The Ultimate Comparison: Terraform vs. CloudFormation

If you, like myself, have spent countless hours on the internet searching for a clear winner between CloudFormation and Terraform as your next infrastructure-as-code (IaC) solution, you’re not alone. I was in the same boat for quite a while. However, having now gained substantial experience using both, I feel equipped to make an informed comparison and choose the right tool for different situations.

TL;DR

For your IaC project on AWS, choose CloudFormation, because:

  1. CloudFormation makes a distinction between code (i.e., templates) and instantiations of the code (i.e., stacks). In Terraform, there is no such distinction. More on this in the next section.
  2. Terraform doesn't handle basic dependency management very well. More on that in a later section.

Comparing Code and Instantiations

One key distinction between CloudFormation and Terraform lies in how they handle the relationship between code and its actual implementation.

In CloudFormation, a stack represents the realized infrastructure defined by a template. A single template can be used repeatedly to create identical stacks by the same user, across multiple accounts, or even by different users entirely.

Terraform lacks this concept, instead requiring a one-to-one mapping between code and its instantiation. Imagine having to duplicate your web server’s source code for every server instance you want to run or copying your entire application code every time you need to execute it instead of just running a compiled binary.

This difference might seem trivial initially, but it can quickly become a significant bottleneck as your infrastructure scales. Terraform requires you to duplicate code every time you want to create a new stack from existing definitions. This copy-pasting of script files introduces a high risk of errors, potentially impacting resources you didn’t intend to modify.

Terraform’s lack of a stack concept, unlike CloudFormation, highlights its inherent design of a one-to-one relationship between code and managed resources. The introduction of environments (now called “workspaces”) offered a partial solution, but their implementation makes accidental deployments to the wrong environment all too easy. This is because you must explicitly select the target workspace using terraform workspace select before deployment; forgetting this step defaults to the previously selected workspace, which may not be your intended target.

While Terraform modules help alleviate this issue to some extent, they still require a considerable amount of boilerplate code. This problem was so significant that a wrapper tool, Terragrunt, was created to address it specifically.

State Management and Permissions

Another crucial difference lies in how CloudFormation and Terraform handle state management and permissions.

CloudFormation manages stack states automatically, offering no configuration options. While this may seem restrictive, my experience with CloudFormation stack states has been consistently reliable. Furthermore, CloudFormation allows users with limited permissions to manage stacks without needing all the permissions required by the stack’s resources. This is possible because CloudFormation can leverage the permissions granted to a service role associated with the stack, rather than relying solely on the user’s permissions.

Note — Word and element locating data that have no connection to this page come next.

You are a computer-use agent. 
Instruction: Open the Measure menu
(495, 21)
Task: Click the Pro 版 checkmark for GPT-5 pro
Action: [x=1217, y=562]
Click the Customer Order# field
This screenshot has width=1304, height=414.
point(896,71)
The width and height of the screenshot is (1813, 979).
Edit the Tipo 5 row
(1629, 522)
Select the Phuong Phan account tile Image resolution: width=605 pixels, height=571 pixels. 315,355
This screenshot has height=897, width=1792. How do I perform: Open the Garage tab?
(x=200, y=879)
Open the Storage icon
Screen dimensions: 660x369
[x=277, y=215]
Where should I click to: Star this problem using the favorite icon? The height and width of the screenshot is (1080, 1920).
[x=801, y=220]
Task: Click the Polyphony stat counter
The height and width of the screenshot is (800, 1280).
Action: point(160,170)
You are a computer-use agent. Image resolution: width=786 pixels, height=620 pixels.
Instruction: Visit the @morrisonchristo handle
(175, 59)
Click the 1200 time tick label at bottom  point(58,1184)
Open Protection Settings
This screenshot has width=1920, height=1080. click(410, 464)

Terraform, on the other hand, requires you to configure a backend for state management. The default option, a local file, is far from ideal due to its limitations:

  1. The integrity of your state file is directly tied to the reliability of the machine storing it.
  2. Collaboration becomes extremely difficult.

Therefore, a robust and shared state mechanism is necessary. On AWS, this is typically achieved using an S3 bucket for storing the state file and a DynamoDB table for handling concurrency.

This means you need to manually create and configure an S3 bucket and DynamoDB table for each stack you instantiate. You also need to manage permissions for these resources to restrict access for less privileged users. While manageable for a handful of stacks, this process becomes increasingly cumbersome as the number of stacks grows.

Furthermore, Terraform workspaces do not support per-workspace DynamoDB tables. This means that granting an IAM user minimal permissions for deployments allows them to potentially interfere with locks across all workspaces, as DynamoDB permissions cannot be scoped to the item level.

Dependency Management

Both CloudFormation and Terraform can present challenges when it comes to managing dependencies. Changing a resource’s logical ID (essentially its name) in either tool will usually result in the old resource being destroyed and a new one created. Therefore, it’s generally inadvisable to change logical IDs, especially for nested stacks in CloudFormation.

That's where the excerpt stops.